- Your task -
Output only the lines below that start at the line containing "Click the Make Offer button" and end at the line containing "At what coordinates", with both ends kept.

- Study material -
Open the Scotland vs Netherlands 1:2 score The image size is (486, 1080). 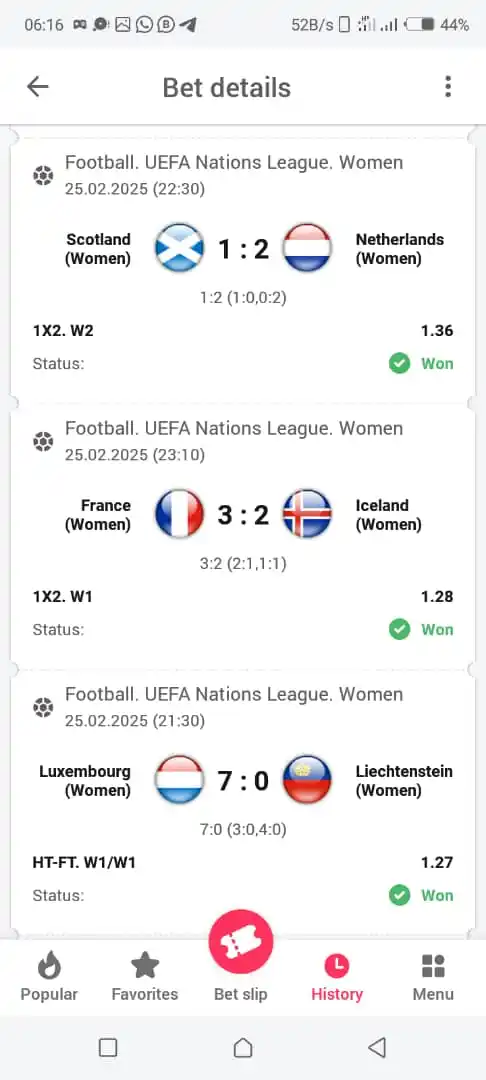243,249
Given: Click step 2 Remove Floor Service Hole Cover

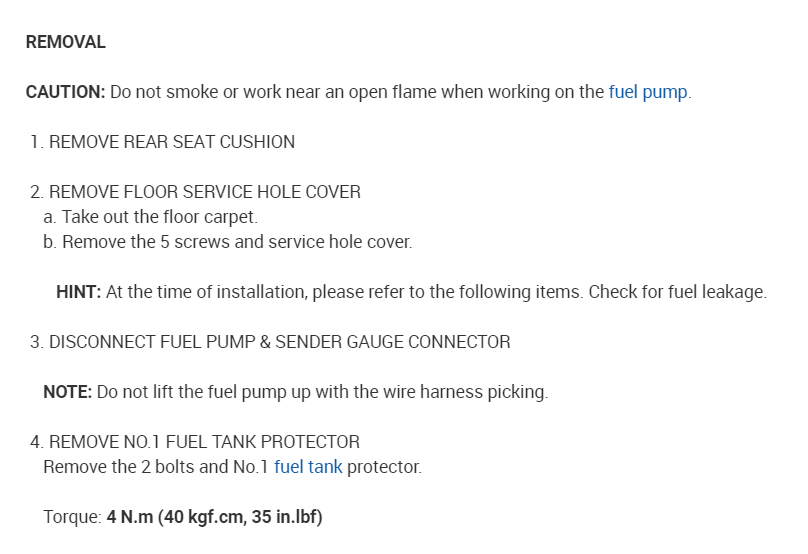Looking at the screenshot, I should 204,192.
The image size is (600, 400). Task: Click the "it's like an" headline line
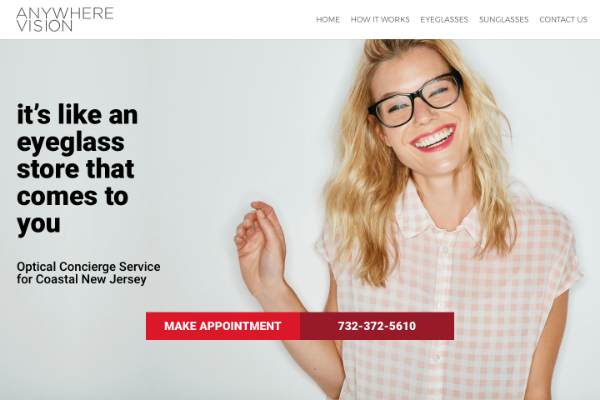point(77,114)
--
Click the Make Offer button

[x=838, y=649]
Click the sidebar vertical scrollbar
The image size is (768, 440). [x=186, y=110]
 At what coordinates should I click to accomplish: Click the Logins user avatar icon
...
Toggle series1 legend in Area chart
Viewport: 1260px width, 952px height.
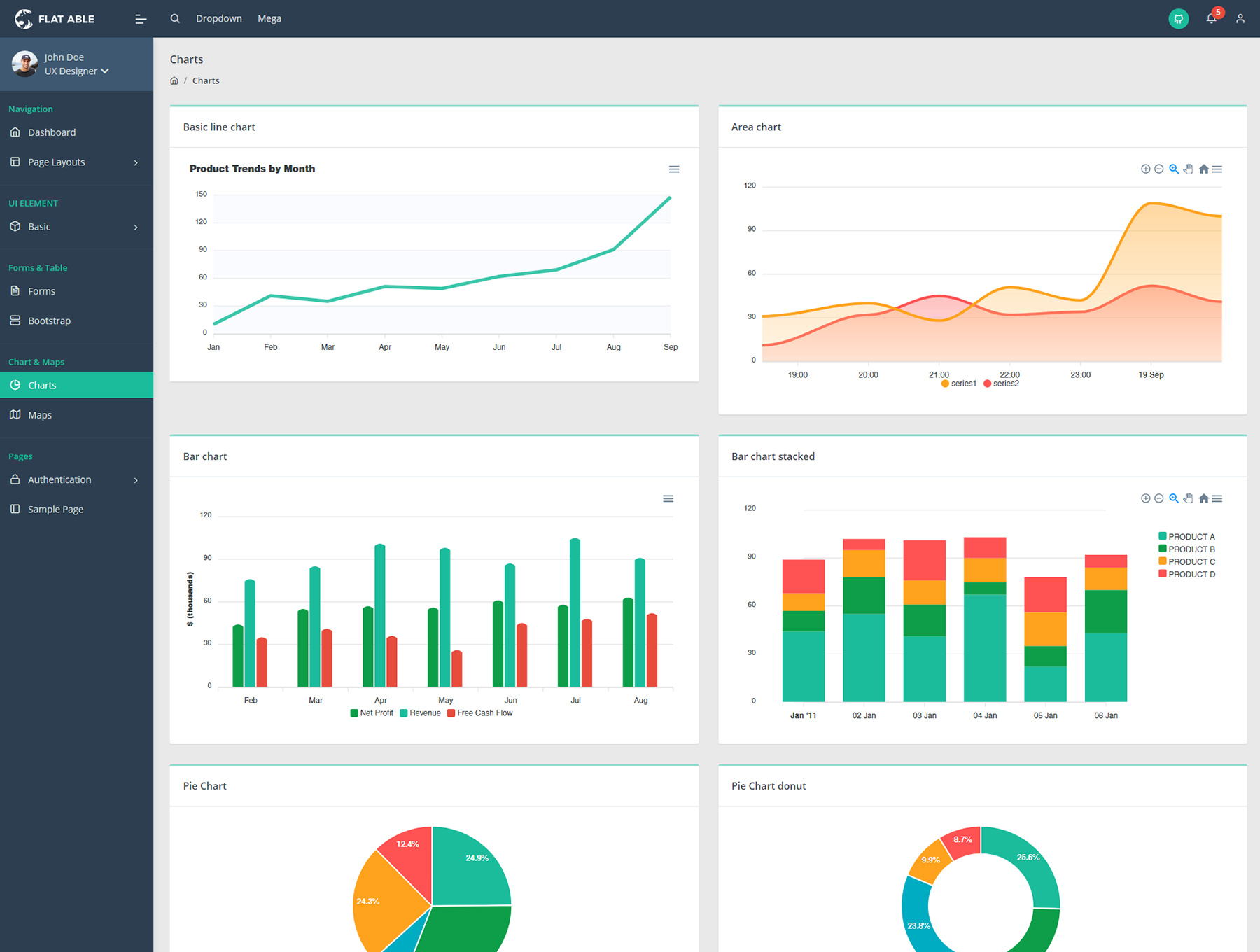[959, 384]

- Solved exercise -
Click the Make Offer button

[x=838, y=649]
Click the sidebar vertical scrollbar
The image size is (768, 440). [x=186, y=110]
 At what coordinates should I click to accomplish: Click the Logins user avatar icon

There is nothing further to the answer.